Learning Generalizable Shape Completion with SIM(3) Equivariance (2509.26631v1)

Published 30 Sep 2025 in cs.CV and cs.AI

Abstract: 3D shape completion methods typically assume scans are pre-aligned to a canonical frame. This leaks pose and scale cues that networks may exploit to memorize absolute positions rather than inferring intrinsic geometry. When such alignment is absent in real data, performance collapses. We argue that robust generalization demands architectural equivariance to the similarity group, SIM(3), so the model remains agnostic to pose and scale. Following this principle, we introduce the first SIM(3)-equivariant shape completion network, whose modular layers successively canonicalize features, reason over similarity-invariant geometry, and restore the original frame. Under a de-biased evaluation protocol that removes the hidden cues, our model outperforms both equivariant and augmentation baselines on the PCN benchmark.

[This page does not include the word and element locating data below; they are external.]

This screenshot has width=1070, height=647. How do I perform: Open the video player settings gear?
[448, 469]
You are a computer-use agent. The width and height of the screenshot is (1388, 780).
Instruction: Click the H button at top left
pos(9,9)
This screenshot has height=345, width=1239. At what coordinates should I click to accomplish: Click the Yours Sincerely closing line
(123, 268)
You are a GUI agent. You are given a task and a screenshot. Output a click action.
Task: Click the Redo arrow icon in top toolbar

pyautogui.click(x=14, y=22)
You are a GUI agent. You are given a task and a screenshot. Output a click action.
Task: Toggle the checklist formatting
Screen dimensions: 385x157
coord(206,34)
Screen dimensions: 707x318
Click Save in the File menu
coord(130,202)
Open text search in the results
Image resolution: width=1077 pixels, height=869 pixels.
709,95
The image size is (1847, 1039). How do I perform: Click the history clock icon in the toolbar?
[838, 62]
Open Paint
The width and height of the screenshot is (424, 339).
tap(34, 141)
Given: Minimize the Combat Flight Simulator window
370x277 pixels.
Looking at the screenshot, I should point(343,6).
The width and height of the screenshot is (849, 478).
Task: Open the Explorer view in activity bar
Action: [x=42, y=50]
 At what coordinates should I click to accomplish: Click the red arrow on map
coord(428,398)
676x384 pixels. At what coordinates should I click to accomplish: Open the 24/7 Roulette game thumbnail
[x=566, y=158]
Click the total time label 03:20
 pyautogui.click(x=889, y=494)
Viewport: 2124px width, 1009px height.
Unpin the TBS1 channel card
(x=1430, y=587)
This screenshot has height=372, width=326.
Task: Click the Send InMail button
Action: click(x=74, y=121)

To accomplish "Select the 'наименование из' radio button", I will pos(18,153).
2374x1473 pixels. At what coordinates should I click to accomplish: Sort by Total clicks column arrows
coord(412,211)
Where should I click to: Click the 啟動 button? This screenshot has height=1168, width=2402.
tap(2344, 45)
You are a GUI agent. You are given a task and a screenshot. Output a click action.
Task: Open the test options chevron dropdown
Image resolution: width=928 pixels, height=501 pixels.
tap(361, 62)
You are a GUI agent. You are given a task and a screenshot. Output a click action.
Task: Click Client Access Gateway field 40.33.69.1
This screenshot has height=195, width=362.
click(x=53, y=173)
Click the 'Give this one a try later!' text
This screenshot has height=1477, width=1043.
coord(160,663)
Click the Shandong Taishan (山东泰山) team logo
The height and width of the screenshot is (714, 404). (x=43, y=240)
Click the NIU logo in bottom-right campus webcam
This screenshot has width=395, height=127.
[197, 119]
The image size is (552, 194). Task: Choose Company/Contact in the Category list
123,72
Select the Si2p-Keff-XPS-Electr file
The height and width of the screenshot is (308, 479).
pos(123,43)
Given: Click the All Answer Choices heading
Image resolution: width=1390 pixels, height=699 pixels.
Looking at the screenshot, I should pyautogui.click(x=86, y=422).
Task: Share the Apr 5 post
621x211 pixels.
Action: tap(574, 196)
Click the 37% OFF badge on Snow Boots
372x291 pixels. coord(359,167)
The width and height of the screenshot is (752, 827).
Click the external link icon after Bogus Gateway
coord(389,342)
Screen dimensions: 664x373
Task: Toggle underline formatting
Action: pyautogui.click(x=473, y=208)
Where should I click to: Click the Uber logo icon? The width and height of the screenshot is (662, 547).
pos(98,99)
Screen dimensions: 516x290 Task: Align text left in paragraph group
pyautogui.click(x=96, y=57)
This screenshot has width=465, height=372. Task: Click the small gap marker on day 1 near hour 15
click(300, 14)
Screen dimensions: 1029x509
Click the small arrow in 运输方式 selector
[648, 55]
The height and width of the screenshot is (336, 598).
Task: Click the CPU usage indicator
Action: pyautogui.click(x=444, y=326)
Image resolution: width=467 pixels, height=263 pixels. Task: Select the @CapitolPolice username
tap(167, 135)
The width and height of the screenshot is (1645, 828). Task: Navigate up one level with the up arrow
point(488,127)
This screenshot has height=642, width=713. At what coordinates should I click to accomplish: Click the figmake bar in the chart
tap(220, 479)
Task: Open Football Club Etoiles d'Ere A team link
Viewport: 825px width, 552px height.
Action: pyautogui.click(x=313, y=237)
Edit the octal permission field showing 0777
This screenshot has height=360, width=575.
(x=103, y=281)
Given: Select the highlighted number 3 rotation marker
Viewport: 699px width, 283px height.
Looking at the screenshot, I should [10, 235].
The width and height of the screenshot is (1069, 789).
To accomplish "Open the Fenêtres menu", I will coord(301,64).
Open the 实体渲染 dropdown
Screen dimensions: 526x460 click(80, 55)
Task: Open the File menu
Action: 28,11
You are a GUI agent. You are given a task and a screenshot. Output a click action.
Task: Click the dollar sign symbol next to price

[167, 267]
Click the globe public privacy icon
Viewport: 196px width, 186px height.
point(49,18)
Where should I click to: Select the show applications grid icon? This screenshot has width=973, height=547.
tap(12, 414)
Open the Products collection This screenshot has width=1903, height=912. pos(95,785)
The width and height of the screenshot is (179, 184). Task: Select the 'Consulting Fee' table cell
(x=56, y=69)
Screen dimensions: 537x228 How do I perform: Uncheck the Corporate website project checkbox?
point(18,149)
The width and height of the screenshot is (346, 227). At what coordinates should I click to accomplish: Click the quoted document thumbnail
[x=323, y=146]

It also sets new cross-domain records on real driving and indoor scans, lowering minimal matching distance on KITTI by 17% and Chamfer distance $\ell1$ on OmniObject3D by 14%. Perhaps surprisingly, ours under the stricter protocol still outperforms competitors under their biased settings. These results establish full SIM(3) equivariance as an effective route to truly generalizable shape completion. Project page: https://sime-completion.github.io.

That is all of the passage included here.